I imagine there are exceptions to the rule, but to my mind, writing without reading is akin to shooting blindfolded.

In my experience, people who read crap tend to write crap. Ditto people who don't read at all.

I find that the people who write well tend to be the ones who are willing to read widely and analyze works critically. Reading is how you pick up tricks of the trade, discover new words and turns of phrase, and develop a sense of what does and doesn't work, without having to re-invent the wheel all by yourself.


----------



## Aggybyte (Oct 20, 2013)

I haven't read much, and I haven't wrote anything that didn't make me want to shoot myself after reading it. So no.


----------



## Conker (Oct 20, 2013)

The idea that a teller of stories would not also be a lover of stories bothers me on some kind of personal level. I just don't see how the two can compute.


----------



## Friday (Oct 21, 2013)

It's not only reading, but any form of storytelling. There are prodigies who do not need teaching in any given field, but for 99.99999% of people, you need to learn from other people's examples.


----------



## SierraCanine (Oct 21, 2013)

If your concerned about your writing style ask people to comment and review your story. I hardly ever read fiction, but that doesn't mean I can't write it. I come to the authors arena with a background in RP'ing.  I set up a general plot, and play all the characters myself... what happens happens, and my readers seem to enjoy it.  If you feel up to it you should look at books you like and try to figure out why you like them. Is it the plot, how they tell the story, the character development..? Find out what intrigues you and work on that.  Remember as an author your writing primarily for yourself, not for others.  If they happen to like our stories then good for them, it doesn't mean your doing something right or wrong.... just that someone, somewhere, likes it.  And for me.... that one person... is why I continue to write........


----------



## Alexxx-Returns (Oct 21, 2013)

SierraCanine said:


> If your concerned about your writing style ask people to comment and review your story.
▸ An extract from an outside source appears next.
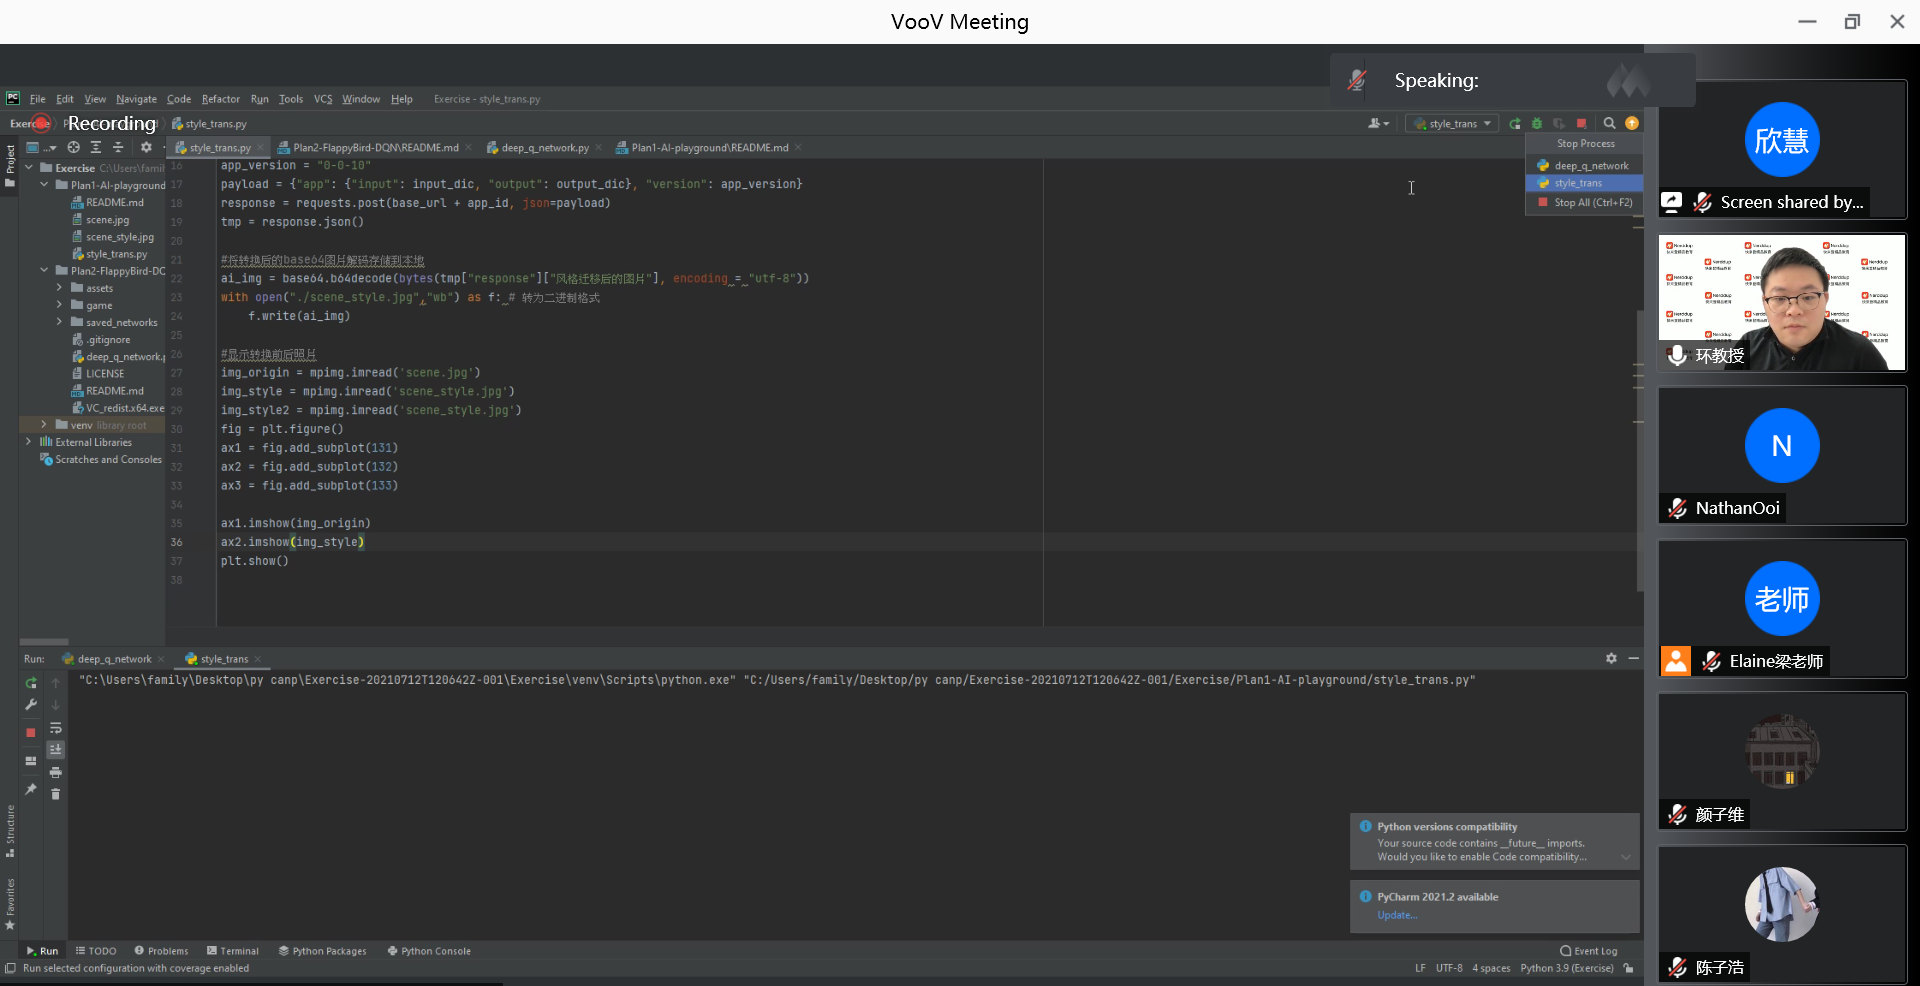Open Search Everywhere magnifier icon
Viewport: 1920px width, 986px height.
(1609, 124)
Not concerned, just curious as to what others thought about this idea.


----------



## SierraCanine (Oct 21, 2013)

AlexxxLupo said:


> Not concerned, just curious as to what others thought about this idea.
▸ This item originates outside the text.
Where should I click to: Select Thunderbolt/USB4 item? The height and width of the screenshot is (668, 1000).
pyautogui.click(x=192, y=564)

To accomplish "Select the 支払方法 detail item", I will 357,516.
Okay. I would have to say yes.... you can be a good writer without reading much fiction.  It's the readers who decide if it's a good work, not the author.... and everyone's opinion is different.


......I don't know if that made any sense... -_-


----------



## M. LeRenard (Oct 22, 2013)

Honestly, the only way I can conceive of someone becoming a 'good' writer (with all the subjectivity of the word intact) without having read much is if they independently evolve some kind of bizarro new style that happens to catch someone's fancy.  Like, I read an article somewhere the other day about untrained artists down in Louisiana or something, and how some rich fellow from probably NYC wants to distribute their work, put it in galleries and such, because he/she thinks it's on par or better than what's being produced by professional artists with education and training.  And you look at the works in question, which are kind of interesting but obviously made in someone's spare time from whatever materials happened to be lying around that day, and they look sort of cool and interesting but are obviously not the result of too much skill or technique.  So I could see a writer equivalent to that occurring.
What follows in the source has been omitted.